THE EXERCISE.
Rewrite the lines below, replacing "Where should I click to" with "Where do I tap to" everywhere and leaving everything else unchanged. Leave the pictures out of your answer.

------------------------------

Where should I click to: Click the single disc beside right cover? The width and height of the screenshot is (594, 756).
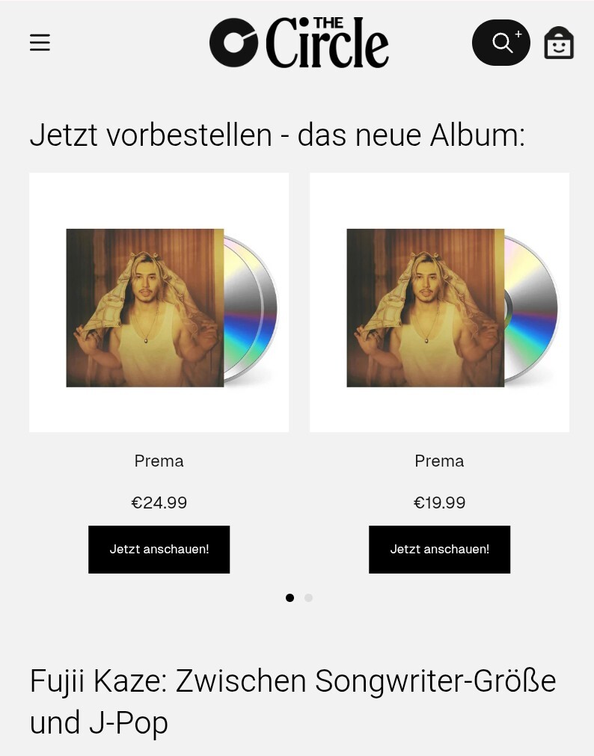[x=531, y=309]
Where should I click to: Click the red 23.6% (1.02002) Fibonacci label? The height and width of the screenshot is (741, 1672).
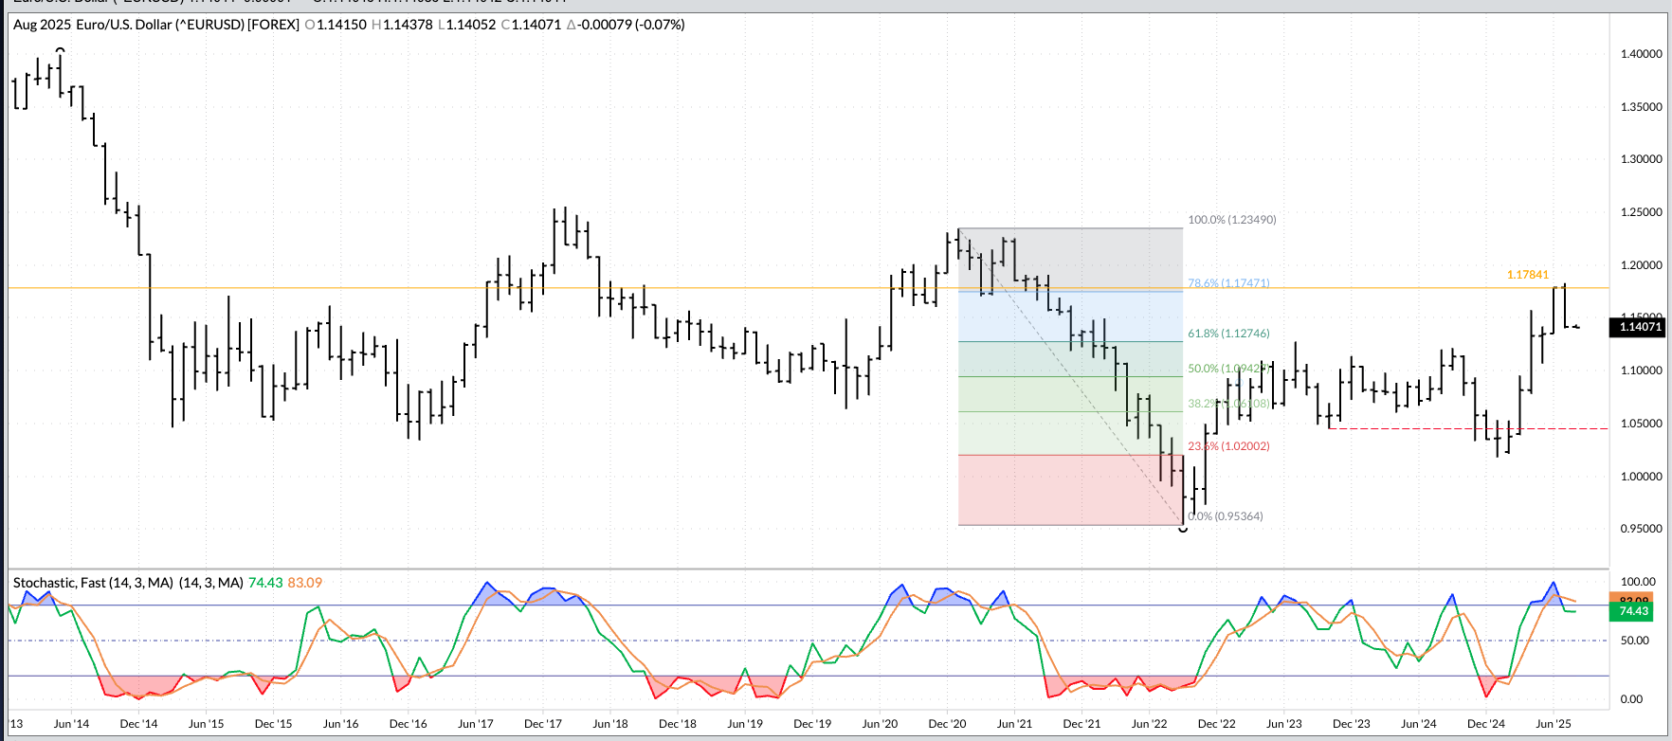click(x=1228, y=446)
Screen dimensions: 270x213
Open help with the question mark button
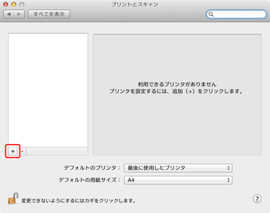[x=257, y=199]
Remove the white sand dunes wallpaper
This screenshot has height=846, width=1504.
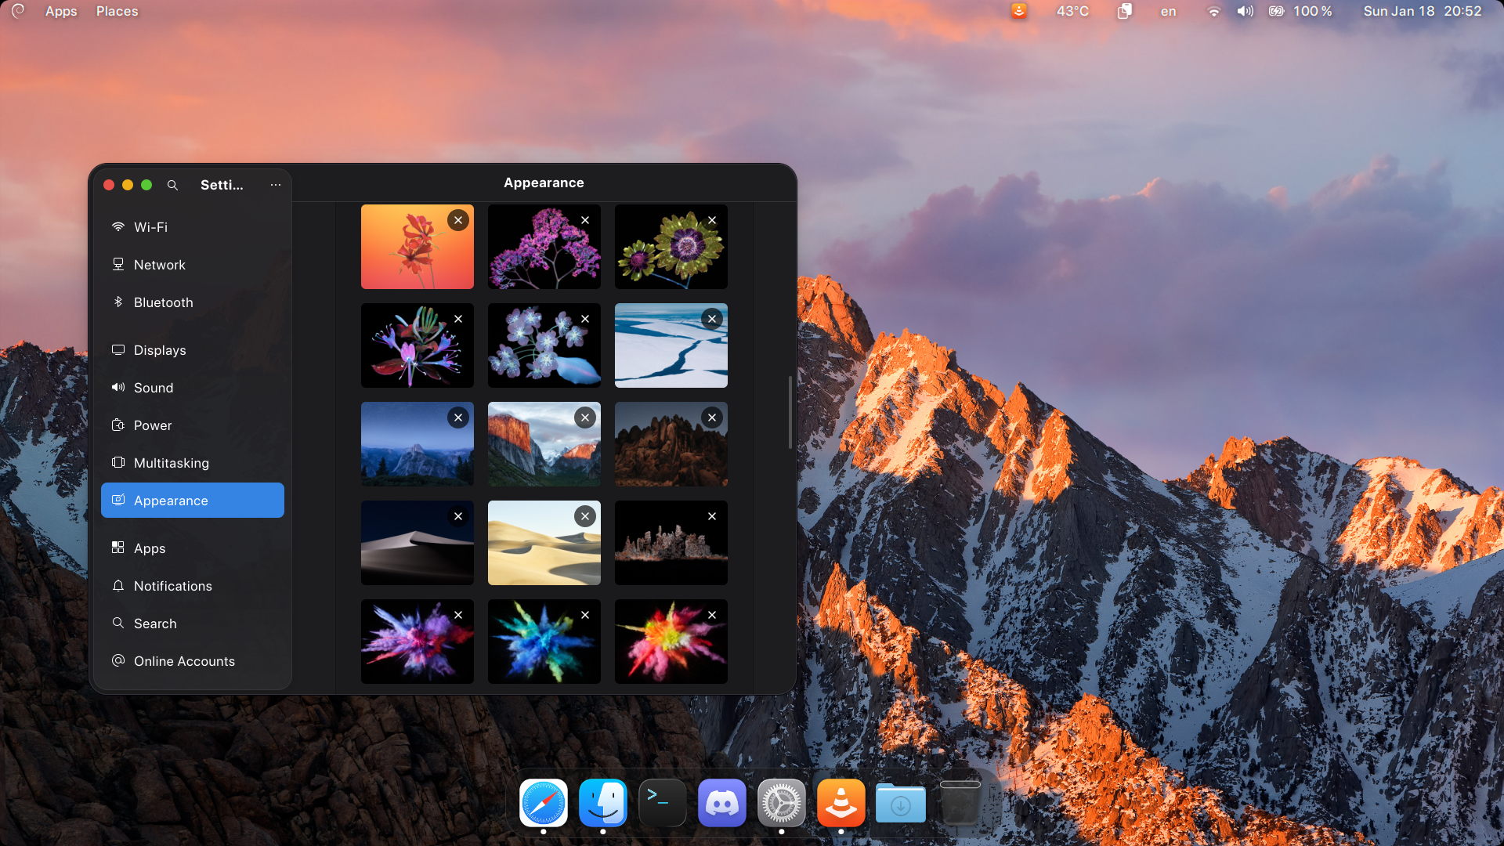coord(585,516)
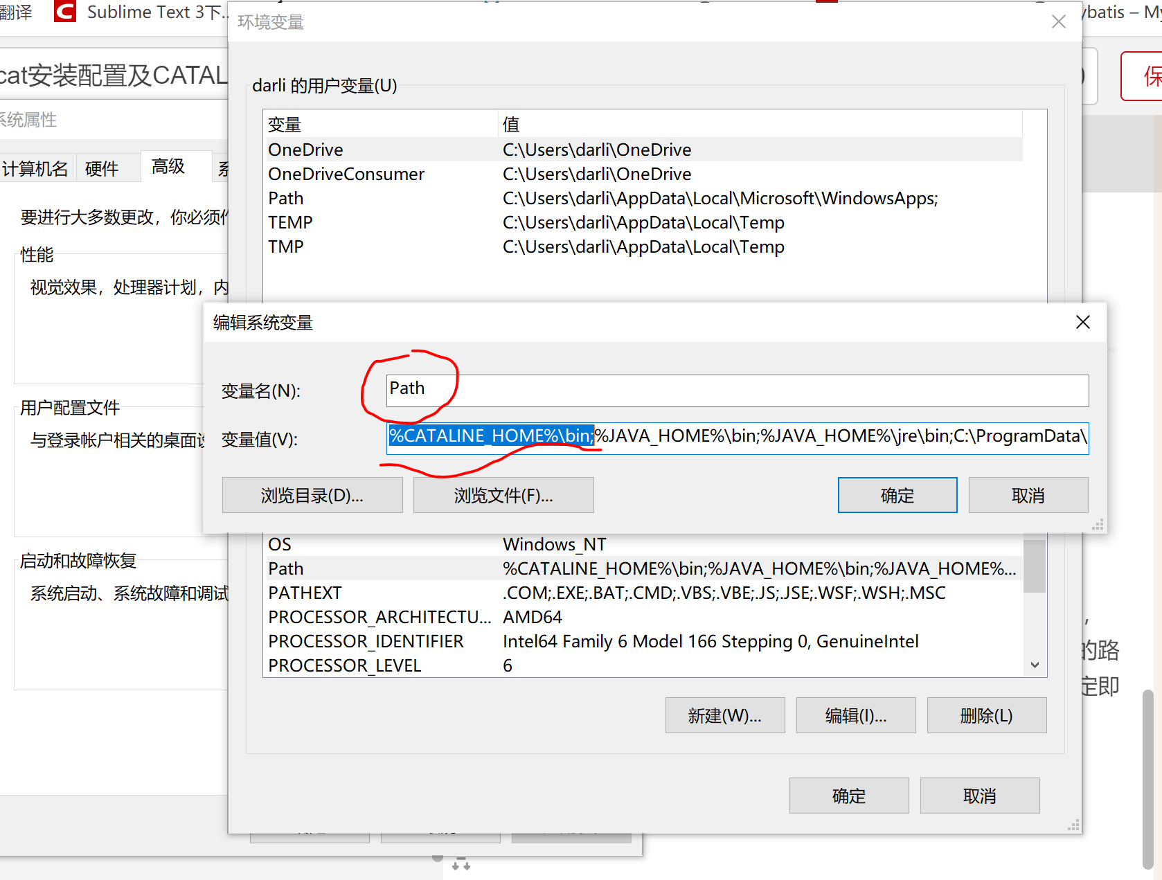The height and width of the screenshot is (880, 1162).
Task: Switch to the 硬件 tab
Action: tap(101, 168)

------------------------------

CORRECT ANSWER.
Where do I tap to: Click the single disc beside right cover? The width and height of the screenshot is (594, 756).
[x=531, y=309]
Where do I tap to: Click the red 23.6% (1.02002) Fibonacci label? The height and width of the screenshot is (741, 1672).
click(x=1228, y=446)
Screen dimensions: 270x213
Open help with the question mark button
[x=257, y=199]
Remove the white sand dunes wallpaper
This screenshot has height=846, width=1504.
coord(585,516)
The height and width of the screenshot is (880, 1162).
Task: Switch to the 硬件 tab
Action: tap(101, 168)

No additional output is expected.